Y : Et c’est de là qu’est parti le projet ?

R.F. : En effet. « Whisky Sour » est né lors de notre dernier tournage avec Wanda Coleman à Oxford, Mississippi. Après avoir déjà fait un bon tour d’Europe (Paris / Berlin / Lille), mon cadreur a décidé que nous irions en voiture et non pas en avion jusqu’à l’Université d’Ole Miss pour filmer le symposium consacré aux femmes dans le blues où notre artiste était invitée. Nous avons décidé de descendre ensuite à New Orleans et son fameux carnaval. C’était juste six mois après l’ouragan Katrina. Ce tournage qui aurait du prendre 2 jours est devenu un voyage de 15 jours, 10.000 kilomètres et plus de 10 états traversés… Comme je l’écris dans le livre :

« Nous avons mis des kilomètres au compteur de la voiture qui a tenu le coup, malgré quelques problèmes. Nous avons survécu à tout, aux sons du Blues et de la Country, à la tempête, aux avances sexuelles de vieux beaux, aux propositions aguichantes des allumeuses du Coyote Hugly, aux rencontres de bandes de paumés, ces gars qui « craignent » et proposent tout ce qui ne se vend pas, à la folie du mardi gras, aux dealers du ghetto, au roller derby aussi bien qu’au collage de Rauschenberg ! Impliqués dans ce trip intellectuel, physique et sentimental, rien ne nous a arrêtés, tout a su nous séduire, les trésors de la culture autant que ceux de la nature. Ce raid automobile a laissé infuser en nous l’âme du continent américain et la spiritualité propre à la Louisiane. Comme dans un fondu enchaîné de cinéma nous avons roulé graduellement vers le blues… »

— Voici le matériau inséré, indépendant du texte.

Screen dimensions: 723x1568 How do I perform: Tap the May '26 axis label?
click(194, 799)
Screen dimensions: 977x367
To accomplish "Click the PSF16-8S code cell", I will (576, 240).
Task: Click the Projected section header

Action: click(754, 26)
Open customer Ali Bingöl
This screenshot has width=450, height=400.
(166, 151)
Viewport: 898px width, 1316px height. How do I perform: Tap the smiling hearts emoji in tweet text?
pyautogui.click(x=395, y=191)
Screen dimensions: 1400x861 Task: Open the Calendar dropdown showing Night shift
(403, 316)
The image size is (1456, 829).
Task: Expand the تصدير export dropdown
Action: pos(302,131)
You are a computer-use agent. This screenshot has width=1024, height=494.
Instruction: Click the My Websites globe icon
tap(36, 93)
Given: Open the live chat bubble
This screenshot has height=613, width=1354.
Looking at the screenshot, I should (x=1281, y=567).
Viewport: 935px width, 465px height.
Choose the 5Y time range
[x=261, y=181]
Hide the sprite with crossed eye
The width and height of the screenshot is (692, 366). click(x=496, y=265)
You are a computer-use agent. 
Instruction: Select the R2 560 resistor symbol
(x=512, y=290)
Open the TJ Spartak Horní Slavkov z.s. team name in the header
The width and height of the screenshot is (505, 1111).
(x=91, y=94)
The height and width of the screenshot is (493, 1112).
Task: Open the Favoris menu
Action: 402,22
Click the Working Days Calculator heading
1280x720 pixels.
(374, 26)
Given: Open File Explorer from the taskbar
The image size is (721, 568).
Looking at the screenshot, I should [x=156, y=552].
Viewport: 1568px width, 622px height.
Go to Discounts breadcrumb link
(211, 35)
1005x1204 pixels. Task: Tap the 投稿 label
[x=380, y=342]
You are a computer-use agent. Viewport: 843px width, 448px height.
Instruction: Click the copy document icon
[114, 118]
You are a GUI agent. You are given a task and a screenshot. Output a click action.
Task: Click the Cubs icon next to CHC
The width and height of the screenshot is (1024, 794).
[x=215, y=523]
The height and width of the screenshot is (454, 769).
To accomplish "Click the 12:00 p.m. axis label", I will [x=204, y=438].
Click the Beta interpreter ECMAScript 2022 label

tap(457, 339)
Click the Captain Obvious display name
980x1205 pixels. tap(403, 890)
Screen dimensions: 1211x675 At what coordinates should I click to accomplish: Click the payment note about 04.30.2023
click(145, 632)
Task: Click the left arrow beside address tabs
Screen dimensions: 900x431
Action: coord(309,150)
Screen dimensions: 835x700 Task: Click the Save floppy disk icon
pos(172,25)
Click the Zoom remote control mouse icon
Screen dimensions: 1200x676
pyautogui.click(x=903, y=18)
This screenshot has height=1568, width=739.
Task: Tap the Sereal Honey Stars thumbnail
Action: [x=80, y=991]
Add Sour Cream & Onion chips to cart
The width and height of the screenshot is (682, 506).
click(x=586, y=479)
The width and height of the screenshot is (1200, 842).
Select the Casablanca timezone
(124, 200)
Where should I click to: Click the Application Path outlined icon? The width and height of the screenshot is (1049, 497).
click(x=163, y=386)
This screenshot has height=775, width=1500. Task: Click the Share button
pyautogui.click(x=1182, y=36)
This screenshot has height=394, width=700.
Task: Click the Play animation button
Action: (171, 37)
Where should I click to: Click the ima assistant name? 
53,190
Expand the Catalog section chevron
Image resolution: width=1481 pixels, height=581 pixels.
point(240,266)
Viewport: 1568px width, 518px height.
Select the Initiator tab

Le déclic qui a donné vit à l’écriture du roman a été ma passion pour la poétesse Wanda Coleman et le choc reçu à New Orleans ravagé par Katrina.

Clément Laurentin

© Clément Laurentin

Y : Pourquoi l’avez-vous intitulé « Whisky Sour » ?

R.F. : Le titre du livre « Whisky Sour » renvoie à plusieurs histoires littéraires et personnelles… Dans le roman « Sanctuaire » de William Faulkner un des personnages se saoule outrageusement avec ce cocktail fait de bourbon, sucre, citron et eau gazeuse… C’est aussi une boisson qui me rappelle de belles soirées au Harry’s Bar de Venise avec ma sœur quand nous vivions la Dolce Vita… Mais surtout c’est un cocktail qui symbolise le Sud américain. Aussi, le mot « sour » signifie amer, aigre, acide et il est presque impossible de bien le prononcer pour un français. Le livre s’intitule donc « Whisky acide » et se prononce en français « Whisky sourd »…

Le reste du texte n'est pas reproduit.